EXERCISE PROMPT — Reproduce word for word the lines of the items below, from the line with "Screen dimensions: 724x375" to the line with "point(1208,235)", including both of those lines.

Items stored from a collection
------------------------------------

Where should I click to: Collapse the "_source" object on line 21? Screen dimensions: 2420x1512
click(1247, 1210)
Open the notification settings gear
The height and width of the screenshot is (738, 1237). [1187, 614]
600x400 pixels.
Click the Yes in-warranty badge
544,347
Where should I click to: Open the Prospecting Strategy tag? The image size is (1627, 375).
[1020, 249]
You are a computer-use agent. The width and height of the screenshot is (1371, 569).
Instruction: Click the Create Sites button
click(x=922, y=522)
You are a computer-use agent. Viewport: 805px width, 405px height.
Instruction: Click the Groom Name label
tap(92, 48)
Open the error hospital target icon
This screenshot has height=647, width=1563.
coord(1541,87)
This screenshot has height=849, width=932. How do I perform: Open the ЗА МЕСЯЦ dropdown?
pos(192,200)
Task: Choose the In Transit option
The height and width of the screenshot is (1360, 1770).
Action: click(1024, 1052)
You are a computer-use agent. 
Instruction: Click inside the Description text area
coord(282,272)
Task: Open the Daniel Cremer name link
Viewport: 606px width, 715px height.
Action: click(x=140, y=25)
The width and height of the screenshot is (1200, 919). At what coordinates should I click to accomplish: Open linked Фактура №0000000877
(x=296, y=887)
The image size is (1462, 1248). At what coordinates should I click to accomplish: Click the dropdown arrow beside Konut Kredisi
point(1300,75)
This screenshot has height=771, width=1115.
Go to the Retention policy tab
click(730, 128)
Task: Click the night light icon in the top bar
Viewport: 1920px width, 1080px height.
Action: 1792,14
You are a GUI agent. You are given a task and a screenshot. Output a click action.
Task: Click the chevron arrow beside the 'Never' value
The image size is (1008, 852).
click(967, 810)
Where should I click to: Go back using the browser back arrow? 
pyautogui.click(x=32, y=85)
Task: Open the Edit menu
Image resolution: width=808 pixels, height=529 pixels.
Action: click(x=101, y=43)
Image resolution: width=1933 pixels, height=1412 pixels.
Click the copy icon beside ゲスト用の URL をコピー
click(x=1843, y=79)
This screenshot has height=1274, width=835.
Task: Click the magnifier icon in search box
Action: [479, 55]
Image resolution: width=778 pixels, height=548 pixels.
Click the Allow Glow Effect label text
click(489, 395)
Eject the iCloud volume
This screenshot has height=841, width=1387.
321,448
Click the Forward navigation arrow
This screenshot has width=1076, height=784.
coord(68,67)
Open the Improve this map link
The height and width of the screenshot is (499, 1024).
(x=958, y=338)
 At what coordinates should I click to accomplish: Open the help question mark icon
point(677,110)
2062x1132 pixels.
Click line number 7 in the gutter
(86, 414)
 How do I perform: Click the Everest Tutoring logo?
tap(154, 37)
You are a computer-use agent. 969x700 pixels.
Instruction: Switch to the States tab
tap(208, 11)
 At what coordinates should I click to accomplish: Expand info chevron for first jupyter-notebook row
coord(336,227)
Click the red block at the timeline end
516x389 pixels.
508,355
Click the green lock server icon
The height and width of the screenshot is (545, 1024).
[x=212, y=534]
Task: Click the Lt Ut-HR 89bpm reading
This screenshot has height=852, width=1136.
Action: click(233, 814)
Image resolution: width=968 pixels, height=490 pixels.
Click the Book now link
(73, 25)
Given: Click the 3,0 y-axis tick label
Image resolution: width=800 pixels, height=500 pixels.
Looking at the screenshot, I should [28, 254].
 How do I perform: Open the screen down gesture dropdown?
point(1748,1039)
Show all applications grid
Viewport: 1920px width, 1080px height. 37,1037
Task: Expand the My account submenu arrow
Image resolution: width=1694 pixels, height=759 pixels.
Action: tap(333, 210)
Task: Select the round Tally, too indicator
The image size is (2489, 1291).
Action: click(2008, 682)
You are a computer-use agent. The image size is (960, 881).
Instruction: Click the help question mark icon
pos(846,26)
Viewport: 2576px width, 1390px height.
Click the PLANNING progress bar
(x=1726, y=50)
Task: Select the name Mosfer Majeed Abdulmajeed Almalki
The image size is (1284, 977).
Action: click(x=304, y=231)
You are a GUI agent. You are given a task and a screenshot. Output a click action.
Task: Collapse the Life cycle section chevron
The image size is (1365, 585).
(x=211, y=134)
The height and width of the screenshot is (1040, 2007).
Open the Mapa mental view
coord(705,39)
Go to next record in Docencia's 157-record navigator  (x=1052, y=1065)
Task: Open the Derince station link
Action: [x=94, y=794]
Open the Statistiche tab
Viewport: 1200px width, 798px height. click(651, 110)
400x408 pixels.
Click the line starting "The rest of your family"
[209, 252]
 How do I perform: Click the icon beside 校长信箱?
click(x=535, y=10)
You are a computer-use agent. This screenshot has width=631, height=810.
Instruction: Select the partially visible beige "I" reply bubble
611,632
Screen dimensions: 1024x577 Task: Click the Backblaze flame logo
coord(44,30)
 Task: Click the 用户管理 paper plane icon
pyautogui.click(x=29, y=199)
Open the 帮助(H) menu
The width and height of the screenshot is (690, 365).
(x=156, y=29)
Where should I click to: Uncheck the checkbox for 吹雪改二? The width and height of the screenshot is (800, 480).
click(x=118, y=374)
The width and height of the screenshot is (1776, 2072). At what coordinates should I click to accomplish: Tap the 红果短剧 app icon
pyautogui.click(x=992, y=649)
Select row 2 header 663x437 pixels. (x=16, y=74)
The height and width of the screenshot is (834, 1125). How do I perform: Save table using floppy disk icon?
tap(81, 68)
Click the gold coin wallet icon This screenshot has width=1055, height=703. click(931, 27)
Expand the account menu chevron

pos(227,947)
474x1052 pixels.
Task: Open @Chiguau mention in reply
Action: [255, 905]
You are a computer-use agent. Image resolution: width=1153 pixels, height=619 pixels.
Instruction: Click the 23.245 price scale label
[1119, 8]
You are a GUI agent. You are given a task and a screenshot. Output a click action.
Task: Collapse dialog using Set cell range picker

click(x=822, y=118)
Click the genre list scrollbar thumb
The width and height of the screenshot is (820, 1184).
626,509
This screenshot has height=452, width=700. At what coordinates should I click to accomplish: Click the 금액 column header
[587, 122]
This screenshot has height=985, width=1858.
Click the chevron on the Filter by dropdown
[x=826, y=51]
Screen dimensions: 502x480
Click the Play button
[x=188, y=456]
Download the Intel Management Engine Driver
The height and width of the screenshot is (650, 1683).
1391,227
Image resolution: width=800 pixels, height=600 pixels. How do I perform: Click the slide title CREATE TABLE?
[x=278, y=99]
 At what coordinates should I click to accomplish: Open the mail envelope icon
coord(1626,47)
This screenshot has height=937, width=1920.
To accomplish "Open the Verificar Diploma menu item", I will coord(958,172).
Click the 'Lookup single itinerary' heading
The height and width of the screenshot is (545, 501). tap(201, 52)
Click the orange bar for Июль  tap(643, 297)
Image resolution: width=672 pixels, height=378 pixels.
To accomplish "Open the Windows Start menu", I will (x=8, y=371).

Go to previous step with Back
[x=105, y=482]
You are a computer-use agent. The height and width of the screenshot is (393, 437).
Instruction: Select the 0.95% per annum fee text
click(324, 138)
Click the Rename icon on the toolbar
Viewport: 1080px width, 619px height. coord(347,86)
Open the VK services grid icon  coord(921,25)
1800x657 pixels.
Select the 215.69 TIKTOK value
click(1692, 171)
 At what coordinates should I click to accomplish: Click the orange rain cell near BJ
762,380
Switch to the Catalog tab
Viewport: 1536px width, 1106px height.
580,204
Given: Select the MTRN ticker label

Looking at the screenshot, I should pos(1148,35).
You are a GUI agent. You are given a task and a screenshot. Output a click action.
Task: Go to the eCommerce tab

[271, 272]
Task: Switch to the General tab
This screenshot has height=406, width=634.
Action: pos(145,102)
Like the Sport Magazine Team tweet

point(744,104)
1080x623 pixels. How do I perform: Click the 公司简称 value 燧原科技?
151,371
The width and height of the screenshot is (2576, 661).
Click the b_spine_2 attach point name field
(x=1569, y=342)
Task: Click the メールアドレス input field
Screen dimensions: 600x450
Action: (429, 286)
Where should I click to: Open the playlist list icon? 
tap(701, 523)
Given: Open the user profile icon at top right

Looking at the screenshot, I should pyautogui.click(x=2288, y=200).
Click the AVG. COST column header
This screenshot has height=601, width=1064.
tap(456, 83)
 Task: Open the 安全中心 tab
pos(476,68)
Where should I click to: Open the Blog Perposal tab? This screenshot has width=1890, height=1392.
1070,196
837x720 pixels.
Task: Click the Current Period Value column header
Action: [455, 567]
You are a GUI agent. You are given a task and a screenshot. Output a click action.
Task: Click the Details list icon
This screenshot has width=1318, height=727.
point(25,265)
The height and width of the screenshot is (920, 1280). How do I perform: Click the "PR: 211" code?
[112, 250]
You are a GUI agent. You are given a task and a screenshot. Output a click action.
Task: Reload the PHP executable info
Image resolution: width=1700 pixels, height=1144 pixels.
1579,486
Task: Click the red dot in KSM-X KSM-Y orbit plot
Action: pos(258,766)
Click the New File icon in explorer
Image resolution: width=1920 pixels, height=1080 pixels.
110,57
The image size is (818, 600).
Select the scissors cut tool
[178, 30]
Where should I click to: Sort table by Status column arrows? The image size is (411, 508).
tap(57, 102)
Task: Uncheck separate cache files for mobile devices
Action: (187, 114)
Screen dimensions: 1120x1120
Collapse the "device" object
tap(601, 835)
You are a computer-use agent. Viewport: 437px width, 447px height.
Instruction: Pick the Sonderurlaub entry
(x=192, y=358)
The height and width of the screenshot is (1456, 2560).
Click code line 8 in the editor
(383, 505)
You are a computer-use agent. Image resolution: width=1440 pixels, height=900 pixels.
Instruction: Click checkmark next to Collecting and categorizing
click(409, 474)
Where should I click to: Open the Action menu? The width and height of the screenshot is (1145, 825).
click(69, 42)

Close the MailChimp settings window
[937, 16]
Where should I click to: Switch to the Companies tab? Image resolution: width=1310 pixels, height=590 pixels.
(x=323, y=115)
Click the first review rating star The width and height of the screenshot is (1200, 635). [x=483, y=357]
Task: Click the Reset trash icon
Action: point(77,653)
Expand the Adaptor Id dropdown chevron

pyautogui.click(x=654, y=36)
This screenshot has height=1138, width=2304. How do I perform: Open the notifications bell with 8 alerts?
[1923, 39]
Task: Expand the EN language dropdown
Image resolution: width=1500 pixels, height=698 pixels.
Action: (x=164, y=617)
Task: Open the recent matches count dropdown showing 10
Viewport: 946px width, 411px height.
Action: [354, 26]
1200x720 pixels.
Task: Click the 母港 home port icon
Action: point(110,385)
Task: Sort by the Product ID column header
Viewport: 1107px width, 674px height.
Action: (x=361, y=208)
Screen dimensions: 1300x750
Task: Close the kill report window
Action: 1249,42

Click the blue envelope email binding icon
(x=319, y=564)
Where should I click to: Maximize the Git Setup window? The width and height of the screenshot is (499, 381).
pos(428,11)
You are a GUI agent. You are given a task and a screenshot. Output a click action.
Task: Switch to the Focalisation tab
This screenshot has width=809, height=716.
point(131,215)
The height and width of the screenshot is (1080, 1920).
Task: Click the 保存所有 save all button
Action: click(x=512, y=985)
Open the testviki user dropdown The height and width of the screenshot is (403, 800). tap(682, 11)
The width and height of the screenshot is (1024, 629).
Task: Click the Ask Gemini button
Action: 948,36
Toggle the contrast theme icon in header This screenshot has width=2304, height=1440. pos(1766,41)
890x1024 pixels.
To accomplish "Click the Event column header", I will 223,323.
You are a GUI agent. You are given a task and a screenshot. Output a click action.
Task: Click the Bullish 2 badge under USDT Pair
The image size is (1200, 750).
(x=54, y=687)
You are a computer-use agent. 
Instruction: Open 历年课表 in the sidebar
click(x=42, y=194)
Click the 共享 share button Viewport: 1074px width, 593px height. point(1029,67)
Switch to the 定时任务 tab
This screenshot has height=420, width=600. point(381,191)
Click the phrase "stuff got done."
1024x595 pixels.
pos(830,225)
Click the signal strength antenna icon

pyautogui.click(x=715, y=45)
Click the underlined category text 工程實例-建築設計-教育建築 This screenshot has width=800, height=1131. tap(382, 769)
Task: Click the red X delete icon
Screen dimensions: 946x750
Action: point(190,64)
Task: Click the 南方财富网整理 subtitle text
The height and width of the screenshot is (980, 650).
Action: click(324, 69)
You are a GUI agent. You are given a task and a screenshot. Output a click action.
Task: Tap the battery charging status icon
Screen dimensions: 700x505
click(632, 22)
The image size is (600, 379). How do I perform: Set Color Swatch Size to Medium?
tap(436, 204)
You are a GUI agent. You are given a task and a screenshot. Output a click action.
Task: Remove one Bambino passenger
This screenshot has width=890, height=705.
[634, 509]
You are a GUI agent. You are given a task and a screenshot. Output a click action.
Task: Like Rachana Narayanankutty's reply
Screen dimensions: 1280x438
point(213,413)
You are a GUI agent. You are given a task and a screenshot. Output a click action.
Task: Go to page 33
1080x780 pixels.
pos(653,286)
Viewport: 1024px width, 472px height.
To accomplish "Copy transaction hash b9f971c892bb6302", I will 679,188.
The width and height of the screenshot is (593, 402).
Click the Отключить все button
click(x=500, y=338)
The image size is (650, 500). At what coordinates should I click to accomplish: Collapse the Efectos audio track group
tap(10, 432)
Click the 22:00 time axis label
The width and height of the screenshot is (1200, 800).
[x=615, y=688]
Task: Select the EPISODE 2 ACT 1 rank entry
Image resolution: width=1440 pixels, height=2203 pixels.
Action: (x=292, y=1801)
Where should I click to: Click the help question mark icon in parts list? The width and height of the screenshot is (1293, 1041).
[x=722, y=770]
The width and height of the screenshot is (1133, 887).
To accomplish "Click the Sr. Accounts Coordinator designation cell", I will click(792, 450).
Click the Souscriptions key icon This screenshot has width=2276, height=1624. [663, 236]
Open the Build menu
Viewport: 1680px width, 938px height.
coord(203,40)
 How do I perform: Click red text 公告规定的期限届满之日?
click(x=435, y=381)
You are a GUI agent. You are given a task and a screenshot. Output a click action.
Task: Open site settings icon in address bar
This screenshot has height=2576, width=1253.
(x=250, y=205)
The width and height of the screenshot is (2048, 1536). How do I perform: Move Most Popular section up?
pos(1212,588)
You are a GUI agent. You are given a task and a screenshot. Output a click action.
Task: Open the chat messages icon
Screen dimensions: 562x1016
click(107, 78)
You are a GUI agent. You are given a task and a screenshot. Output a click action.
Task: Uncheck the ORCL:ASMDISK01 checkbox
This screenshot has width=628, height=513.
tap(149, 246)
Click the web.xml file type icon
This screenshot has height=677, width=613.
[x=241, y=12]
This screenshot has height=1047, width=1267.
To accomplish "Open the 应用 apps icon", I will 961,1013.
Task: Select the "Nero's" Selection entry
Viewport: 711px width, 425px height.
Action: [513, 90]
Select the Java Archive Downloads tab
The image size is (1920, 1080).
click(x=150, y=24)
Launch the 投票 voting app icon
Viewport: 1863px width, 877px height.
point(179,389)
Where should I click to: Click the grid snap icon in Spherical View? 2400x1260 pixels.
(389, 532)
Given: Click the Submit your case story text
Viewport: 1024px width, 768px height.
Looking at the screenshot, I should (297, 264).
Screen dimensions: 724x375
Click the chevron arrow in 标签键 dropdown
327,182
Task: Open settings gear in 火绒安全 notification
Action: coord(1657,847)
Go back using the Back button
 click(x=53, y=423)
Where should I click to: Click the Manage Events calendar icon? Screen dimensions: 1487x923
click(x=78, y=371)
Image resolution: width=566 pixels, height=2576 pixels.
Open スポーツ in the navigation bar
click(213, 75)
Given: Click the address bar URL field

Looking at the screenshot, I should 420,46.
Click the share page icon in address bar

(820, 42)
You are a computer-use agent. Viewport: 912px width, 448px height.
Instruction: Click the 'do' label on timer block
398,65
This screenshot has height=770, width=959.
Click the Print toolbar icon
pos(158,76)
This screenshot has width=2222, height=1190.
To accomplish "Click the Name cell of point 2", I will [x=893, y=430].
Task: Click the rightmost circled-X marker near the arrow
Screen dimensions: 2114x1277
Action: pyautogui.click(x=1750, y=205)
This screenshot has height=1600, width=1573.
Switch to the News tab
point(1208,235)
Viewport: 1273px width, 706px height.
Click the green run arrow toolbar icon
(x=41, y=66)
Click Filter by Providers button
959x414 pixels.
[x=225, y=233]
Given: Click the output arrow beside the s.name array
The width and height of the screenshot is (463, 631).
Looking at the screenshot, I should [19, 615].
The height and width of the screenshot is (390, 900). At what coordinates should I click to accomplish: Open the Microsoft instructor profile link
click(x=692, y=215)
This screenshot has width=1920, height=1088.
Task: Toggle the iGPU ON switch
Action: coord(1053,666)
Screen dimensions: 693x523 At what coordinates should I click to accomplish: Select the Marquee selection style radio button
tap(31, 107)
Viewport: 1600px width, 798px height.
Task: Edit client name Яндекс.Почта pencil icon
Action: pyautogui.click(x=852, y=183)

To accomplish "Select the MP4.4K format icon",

------------------------------------

PROBLEM SOLUTION —
Screen dimensions: 724x375
Click the chevron arrow in 标签键 dropdown
327,182
Task: Open settings gear in 火绒安全 notification
Action: coord(1657,847)
Go back using the Back button
 click(x=53, y=423)
Where should I click to: Click the Manage Events calendar icon? Screen dimensions: 1487x923
click(x=78, y=371)
Image resolution: width=566 pixels, height=2576 pixels.
Open スポーツ in the navigation bar
click(213, 75)
Given: Click the address bar URL field

Looking at the screenshot, I should 420,46.
Click the share page icon in address bar

(820, 42)
You are a computer-use agent. Viewport: 912px width, 448px height.
Instruction: Click the 'do' label on timer block
398,65
This screenshot has height=770, width=959.
Click the Print toolbar icon
pos(158,76)
This screenshot has width=2222, height=1190.
To accomplish "Click the Name cell of point 2", I will [x=893, y=430].
Task: Click the rightmost circled-X marker near the arrow
Screen dimensions: 2114x1277
Action: pyautogui.click(x=1750, y=205)
This screenshot has height=1600, width=1573.
Switch to the News tab
point(1208,235)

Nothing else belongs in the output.